2.7 PCAT1 gene amplification co-occurs with CASC8, CASC11, and CASC19 oncogenes: To find out the co-occurrence of PCAT1 expression with other oncogenes, we analyzed the cBioportal for the genes of highest genetic alteration (considering genes with most significant p value) in primary and metastatic BC patients. Our finding demonstrated that CASC8 altered in both primary and metastatic BC patients (~100%) (Fig. 8A, Fig. 8B). Besides in primary BC patients the anther two sub-groups of CASC family (CASC11 and CASC19) showed the highest alteration (100%). Moreover, genetic amplification of PCAT1 (25%), CASC8 (26%), CASC11 (24%), and CASC19 (23%) was observed from OncoPrint with the same data set of primary BC (Figure 9A). Similarly, we explored alteration of CASC8 (Fig. 9B) for metastatic cancer patients where the percentage for PCAT1 and CASC8 was 18% and 19% respectively. Concurrent genetic alteration of genes indicates that they may come up with the distinctive cancer subtypes (11). To identify mutual exclusivity and co-occurrence of CASC subfamily (CASC8, CASC11 and CASC19) and PCAT1 gene we queried the same data set of primary and metastatic BC from cBioportal. CASC8, CASC11 and CASC19 are previously known to have relation with BC as well as works as biomarker for different types of cancers including colorectal, esophageal (53)(54)(55)(56).The CASC8, CASC11, and CASC19 significantly (p- < 0.001) co-occurred with PCAT1 (Fig. 9C) in primary BC. Likely, the CASC8 co-occurs significantly (p value < 0.001) with PCAT1 in metastatic BC (Fig. 9D). In addition, we investigated the overall survival of primary BC patients with concurrent alteration in PCAT1, CASC8, CASC11, and CASC19 (Fig. 9E). The patients with alteration of these genes (Fig. 9E) have median survival of 125.60 months (p- 5.8e-6) as compared to median survival (168.97 months) of patients without alteration of genes. Therefore, this data indicated that the co-occurring alteration of PCAT1 with CASC8, CASC11, and CASC19 significantly reduced the overall survival rate of patients with BC.

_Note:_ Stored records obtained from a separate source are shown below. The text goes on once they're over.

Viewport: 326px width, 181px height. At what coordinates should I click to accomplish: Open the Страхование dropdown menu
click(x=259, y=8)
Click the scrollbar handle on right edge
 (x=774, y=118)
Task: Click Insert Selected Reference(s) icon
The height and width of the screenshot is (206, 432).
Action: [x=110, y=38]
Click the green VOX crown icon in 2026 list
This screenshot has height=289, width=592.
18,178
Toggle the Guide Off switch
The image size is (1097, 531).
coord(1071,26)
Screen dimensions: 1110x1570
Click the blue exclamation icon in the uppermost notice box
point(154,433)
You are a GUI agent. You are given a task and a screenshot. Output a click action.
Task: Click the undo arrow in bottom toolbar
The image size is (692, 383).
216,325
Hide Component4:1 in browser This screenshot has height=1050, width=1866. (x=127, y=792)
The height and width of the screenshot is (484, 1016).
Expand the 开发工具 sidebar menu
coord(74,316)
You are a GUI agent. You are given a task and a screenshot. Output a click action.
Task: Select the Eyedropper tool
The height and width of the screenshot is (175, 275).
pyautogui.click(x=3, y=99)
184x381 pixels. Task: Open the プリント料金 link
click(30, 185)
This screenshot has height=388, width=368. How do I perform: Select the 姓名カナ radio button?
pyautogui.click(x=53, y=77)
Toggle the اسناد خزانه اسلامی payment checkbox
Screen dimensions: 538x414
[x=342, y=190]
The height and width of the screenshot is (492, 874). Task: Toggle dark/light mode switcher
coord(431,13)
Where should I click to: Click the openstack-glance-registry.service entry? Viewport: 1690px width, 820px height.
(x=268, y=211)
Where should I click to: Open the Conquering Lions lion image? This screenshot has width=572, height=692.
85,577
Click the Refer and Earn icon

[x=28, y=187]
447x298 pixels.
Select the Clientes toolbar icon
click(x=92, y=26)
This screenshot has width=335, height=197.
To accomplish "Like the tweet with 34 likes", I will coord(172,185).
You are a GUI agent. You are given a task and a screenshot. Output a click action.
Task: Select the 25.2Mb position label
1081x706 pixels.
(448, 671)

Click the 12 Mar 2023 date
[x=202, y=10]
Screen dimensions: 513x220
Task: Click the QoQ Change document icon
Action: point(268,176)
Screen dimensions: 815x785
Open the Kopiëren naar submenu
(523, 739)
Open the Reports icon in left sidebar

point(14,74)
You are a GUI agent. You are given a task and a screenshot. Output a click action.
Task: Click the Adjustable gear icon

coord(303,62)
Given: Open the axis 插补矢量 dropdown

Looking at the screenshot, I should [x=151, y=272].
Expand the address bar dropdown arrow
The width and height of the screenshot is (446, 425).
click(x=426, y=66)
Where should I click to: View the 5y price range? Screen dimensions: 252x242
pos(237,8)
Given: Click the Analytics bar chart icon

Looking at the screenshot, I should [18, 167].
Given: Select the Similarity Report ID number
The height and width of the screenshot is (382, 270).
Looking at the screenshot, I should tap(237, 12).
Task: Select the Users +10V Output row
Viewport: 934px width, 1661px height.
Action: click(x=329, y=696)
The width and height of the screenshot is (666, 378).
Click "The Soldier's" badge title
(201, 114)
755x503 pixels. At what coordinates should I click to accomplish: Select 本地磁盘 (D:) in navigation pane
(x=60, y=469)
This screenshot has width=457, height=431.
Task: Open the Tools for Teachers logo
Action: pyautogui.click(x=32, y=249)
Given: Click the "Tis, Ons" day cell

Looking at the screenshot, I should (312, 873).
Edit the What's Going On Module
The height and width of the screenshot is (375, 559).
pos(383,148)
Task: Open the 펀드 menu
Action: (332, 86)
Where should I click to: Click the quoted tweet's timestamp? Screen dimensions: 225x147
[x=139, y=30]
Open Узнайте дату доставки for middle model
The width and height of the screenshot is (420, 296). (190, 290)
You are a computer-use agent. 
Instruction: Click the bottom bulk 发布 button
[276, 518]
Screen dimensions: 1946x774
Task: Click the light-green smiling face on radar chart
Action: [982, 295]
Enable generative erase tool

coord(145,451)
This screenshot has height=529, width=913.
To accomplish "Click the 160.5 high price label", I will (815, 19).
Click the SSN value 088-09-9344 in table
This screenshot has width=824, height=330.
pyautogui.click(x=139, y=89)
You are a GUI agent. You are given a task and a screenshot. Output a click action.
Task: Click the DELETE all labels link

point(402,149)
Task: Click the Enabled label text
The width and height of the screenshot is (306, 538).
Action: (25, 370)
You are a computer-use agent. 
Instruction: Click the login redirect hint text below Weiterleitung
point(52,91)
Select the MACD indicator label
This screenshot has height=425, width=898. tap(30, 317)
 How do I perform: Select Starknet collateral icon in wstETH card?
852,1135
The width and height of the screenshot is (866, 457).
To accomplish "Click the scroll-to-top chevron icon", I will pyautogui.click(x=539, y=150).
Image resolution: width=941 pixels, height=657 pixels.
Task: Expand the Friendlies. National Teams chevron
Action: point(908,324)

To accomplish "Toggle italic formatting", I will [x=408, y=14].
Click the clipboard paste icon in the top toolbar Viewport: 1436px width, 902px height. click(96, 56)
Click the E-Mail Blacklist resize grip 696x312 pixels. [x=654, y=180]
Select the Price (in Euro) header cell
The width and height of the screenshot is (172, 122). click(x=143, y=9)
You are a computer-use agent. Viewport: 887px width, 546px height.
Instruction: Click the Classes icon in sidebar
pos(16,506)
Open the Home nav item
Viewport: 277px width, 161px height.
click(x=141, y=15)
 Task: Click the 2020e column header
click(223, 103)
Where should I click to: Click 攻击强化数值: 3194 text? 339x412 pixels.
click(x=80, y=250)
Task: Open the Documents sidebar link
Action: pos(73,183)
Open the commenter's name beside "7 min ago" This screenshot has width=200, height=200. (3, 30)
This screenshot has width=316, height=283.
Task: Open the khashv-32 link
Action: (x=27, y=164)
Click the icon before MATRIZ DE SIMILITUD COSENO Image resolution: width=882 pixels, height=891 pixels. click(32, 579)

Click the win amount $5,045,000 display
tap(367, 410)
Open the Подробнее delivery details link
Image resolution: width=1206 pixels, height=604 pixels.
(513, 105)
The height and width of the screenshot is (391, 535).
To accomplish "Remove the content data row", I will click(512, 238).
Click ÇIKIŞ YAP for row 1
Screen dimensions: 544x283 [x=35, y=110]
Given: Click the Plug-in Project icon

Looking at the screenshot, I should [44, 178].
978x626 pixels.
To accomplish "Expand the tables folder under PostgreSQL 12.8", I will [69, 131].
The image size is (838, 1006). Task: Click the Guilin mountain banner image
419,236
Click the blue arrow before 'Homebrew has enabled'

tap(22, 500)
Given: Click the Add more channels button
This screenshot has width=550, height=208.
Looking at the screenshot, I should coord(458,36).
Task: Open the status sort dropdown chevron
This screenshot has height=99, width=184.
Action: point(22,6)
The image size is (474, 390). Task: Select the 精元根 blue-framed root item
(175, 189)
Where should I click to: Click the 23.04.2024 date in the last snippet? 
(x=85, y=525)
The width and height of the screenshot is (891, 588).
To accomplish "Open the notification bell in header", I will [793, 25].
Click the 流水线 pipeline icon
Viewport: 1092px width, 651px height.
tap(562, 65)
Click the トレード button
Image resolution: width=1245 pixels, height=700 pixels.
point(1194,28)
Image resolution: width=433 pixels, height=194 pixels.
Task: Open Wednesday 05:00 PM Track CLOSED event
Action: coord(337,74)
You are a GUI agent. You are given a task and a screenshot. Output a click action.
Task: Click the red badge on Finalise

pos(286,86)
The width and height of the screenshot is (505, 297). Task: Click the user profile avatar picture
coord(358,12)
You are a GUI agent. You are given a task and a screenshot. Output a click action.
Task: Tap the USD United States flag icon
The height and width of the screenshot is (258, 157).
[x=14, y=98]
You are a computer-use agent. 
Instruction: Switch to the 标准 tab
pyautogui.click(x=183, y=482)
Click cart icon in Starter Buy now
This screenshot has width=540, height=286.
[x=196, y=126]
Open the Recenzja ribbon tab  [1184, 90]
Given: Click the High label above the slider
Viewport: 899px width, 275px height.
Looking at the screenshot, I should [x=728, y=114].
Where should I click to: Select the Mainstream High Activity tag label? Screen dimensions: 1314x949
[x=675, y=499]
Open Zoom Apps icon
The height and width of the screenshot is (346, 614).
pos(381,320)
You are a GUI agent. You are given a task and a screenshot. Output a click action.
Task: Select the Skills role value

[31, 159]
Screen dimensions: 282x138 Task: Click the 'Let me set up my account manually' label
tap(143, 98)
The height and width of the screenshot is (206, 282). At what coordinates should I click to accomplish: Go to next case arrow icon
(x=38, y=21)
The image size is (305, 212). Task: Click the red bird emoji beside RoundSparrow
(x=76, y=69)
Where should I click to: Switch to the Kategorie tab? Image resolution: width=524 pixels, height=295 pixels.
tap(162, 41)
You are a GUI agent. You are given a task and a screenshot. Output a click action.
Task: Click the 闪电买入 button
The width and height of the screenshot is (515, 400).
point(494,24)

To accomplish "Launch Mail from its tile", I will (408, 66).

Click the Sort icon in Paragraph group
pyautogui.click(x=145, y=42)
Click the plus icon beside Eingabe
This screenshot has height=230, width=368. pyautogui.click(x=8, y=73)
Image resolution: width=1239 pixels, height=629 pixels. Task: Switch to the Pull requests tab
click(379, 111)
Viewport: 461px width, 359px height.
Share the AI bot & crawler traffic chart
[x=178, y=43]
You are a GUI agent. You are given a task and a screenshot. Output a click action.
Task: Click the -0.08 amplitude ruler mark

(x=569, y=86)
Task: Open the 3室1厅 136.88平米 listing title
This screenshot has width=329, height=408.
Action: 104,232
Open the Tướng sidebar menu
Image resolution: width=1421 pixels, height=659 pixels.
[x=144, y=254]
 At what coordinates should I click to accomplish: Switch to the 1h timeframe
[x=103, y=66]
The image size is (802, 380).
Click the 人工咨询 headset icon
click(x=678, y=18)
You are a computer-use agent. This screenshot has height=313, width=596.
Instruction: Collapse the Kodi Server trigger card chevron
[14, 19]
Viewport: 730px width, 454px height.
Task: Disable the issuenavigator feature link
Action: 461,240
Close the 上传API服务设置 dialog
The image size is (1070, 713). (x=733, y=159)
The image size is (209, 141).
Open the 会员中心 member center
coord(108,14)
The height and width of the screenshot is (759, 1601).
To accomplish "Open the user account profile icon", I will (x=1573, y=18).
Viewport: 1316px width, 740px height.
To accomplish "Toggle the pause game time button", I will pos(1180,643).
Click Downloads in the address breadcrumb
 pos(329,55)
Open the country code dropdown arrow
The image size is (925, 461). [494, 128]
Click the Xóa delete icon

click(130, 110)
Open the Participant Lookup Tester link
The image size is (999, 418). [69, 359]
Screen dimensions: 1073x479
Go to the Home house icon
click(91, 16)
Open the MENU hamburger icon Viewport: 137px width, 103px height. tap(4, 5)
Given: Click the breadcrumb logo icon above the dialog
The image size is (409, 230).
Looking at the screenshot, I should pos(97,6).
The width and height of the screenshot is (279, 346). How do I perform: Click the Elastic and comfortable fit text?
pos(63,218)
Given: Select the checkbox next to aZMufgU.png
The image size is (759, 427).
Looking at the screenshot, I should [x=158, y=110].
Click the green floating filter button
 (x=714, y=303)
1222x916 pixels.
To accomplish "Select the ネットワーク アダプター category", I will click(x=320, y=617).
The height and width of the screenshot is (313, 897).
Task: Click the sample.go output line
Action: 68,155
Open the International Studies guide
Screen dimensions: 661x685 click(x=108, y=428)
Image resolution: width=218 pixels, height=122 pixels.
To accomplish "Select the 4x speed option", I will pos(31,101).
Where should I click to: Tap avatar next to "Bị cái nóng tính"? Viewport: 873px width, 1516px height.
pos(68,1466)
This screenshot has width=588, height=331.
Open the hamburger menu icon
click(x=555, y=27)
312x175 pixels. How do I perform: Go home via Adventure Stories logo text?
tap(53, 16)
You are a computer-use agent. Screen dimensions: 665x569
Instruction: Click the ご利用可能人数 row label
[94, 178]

To figure out the genome location of PCAT1, CASC8, CASC11, and CASC19 we used the Integrative Genomics Viewer (IGV) data (Fig. 10A-10D) and found that these were located in same chromosome (chr8q24) which is known to have BC risk region (57). Besides, we queried the Ensembl data, where we extracted a graph for PCAT1 location which indicates the overlapping tendency of PCAT1 with CASC8 and CASC19 together (Fig. 10E). Moreover, ENCOR data set (https://starbase.sysu.edu.cn/) was used for the analysis of the co-expression of PCAT1 with CASC8, CASC11, and CASC19. The finding represented the significant co-expression of PCAT1 with CASC8 (Fig. 11A, p value 1.04e-19), CASC11 (Fig. 11B; p- 4.57e-17), and CASC19 (Fig. 10C, p value 8.91e-44). These investigations concluded an interesting result of co-occurrence of PCAT1 with other three oncogenes and biomarker of cancers (CASC8, CASC11, and CASC19). So, the PCAT1 has the highest possibility to act as prognostic biomarker in IBC.